The cost of Fleet Management is generally accepted as No 2 or 3 in a company’s expense hierarchy so it should continue to receive strong focus. The services provided by the FM Leasing companies are not restricted to FML and can significantly contribute to cost savings and fleet efficiency.
What are their services and can they be of benefit to you
- Vehicle Procurement – They buy approximately 100,000 vehicles on a 3 year cycle.
- Vehicle Disposal – if you buy 300,000 vehicles you have to sell the same number and maximising the value is a necessity to offset the risks taken on resale values.
- Vehicle Maintenance – They manage in excess of 300,000 vehicles on service and maintenance plans including tyres.
- Fuel Management – Apart from fuel cards, they provide specialised fuel consumption management tools that are proven to significantly reduce wastage
- Accident Management – This specialised service supports self-insured company fleets and again has a record of reducing admin and delivering savings
- Additional services include the management of telematics, insurance, tolls, fines, licensing and reporting.

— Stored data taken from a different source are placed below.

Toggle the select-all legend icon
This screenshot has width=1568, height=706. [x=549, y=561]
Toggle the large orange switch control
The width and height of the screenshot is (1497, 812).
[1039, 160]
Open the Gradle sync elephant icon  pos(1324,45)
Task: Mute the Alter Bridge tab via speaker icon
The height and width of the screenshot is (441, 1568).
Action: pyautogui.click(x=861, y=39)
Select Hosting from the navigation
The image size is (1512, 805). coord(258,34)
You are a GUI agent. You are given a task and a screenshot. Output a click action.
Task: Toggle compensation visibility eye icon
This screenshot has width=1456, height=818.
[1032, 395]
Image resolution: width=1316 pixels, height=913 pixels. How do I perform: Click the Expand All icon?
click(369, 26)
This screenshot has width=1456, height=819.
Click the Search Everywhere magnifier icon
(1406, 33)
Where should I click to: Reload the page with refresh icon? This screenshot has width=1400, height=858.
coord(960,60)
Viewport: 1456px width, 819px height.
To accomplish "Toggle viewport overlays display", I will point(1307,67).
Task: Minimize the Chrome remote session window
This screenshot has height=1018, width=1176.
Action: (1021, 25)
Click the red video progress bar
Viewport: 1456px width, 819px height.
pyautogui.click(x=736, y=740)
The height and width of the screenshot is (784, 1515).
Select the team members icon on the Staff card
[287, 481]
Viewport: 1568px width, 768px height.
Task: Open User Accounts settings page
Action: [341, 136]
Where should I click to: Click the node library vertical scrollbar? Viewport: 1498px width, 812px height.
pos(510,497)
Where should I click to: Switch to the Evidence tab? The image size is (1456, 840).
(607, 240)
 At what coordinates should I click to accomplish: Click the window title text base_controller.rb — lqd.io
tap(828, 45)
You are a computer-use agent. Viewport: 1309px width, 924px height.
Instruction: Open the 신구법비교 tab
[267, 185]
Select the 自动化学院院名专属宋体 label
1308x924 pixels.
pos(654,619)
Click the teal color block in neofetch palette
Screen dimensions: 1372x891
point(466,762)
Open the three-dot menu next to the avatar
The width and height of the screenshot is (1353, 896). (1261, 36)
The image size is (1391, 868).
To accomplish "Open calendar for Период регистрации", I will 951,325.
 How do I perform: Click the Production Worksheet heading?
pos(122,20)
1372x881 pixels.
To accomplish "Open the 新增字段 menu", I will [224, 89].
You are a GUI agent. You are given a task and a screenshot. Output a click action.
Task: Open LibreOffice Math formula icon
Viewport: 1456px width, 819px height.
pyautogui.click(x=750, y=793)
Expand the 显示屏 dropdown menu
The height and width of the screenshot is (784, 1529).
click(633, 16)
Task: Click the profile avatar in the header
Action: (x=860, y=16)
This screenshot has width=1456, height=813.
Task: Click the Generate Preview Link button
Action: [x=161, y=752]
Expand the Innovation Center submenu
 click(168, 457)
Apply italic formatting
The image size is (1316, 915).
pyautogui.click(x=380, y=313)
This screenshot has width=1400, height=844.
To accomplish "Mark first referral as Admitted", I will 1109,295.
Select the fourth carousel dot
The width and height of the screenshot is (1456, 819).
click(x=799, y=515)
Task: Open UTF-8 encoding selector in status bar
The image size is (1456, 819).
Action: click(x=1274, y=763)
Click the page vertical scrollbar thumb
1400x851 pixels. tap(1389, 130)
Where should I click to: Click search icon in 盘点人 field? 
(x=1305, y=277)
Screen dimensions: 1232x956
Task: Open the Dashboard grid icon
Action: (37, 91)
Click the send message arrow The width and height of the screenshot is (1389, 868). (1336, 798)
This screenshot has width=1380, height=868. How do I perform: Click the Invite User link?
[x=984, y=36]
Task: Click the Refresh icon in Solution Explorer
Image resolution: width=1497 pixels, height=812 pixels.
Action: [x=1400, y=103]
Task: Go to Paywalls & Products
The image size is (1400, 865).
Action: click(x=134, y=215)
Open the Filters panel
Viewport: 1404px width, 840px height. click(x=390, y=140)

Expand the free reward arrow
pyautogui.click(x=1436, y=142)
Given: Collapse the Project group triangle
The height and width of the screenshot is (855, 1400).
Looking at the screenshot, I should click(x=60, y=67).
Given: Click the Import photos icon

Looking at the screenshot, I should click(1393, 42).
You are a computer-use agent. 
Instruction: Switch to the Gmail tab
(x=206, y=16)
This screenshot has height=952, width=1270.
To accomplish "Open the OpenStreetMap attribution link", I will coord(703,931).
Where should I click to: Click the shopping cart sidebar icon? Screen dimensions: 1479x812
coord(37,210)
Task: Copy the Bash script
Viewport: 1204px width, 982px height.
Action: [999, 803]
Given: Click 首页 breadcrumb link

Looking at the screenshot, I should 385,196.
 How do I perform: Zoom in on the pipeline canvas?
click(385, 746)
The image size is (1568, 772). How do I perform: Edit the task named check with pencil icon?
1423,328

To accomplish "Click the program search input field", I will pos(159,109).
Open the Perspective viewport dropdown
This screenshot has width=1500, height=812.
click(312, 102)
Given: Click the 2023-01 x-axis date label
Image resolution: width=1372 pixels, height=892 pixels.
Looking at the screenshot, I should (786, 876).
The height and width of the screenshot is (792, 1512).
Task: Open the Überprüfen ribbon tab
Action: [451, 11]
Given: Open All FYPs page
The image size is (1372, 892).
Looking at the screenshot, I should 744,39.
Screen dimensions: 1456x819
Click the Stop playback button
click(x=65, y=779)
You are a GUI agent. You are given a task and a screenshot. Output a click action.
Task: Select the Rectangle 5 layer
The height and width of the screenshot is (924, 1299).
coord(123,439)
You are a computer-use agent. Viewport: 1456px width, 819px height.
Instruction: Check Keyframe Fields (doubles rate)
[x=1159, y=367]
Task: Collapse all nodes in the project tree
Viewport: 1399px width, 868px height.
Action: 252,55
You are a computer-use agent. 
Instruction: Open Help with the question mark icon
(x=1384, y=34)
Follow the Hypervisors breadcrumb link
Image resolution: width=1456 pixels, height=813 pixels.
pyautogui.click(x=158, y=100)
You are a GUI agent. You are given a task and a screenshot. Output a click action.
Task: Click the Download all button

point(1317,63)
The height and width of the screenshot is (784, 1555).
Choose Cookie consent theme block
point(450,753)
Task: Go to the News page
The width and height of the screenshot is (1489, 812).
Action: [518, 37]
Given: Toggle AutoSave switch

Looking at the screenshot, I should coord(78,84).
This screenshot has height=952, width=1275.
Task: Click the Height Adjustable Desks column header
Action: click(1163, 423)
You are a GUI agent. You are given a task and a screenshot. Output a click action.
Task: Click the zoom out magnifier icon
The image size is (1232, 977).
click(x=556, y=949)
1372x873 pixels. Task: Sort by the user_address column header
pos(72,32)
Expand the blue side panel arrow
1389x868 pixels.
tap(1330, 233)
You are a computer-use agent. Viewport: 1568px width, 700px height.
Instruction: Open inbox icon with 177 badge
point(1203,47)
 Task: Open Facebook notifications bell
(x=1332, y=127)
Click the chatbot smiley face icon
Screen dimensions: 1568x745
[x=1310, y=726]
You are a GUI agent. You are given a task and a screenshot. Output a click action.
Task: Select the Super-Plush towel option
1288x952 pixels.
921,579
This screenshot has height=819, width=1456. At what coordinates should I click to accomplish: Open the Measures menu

This list is long and they have been providing these services for in excess of 35 years in South Africa! They are fleet experts; having unique skills and expertise, systems, supplier relationships and operating information that is available to its customers.
Although an operating lease may be seen as their primary service all of the above services are offered as standalone services and are available to complement purchased and leased vehicles.
IFRS 16 does provide that operating leases of less than 12 months can remain off balance sheet. It should be remembered that where a number of 12 month leases are taken consecutively on the same vehicle the first rental will be high to incorporate the high first year depreciation.
Yes IFRS 16 will potentially impact how fleets consider fleet finance methods but the skills and resources of the fleet management and leasing companies will continue to deliver significant cost savings and operational benefits that can positively complement all finance methods.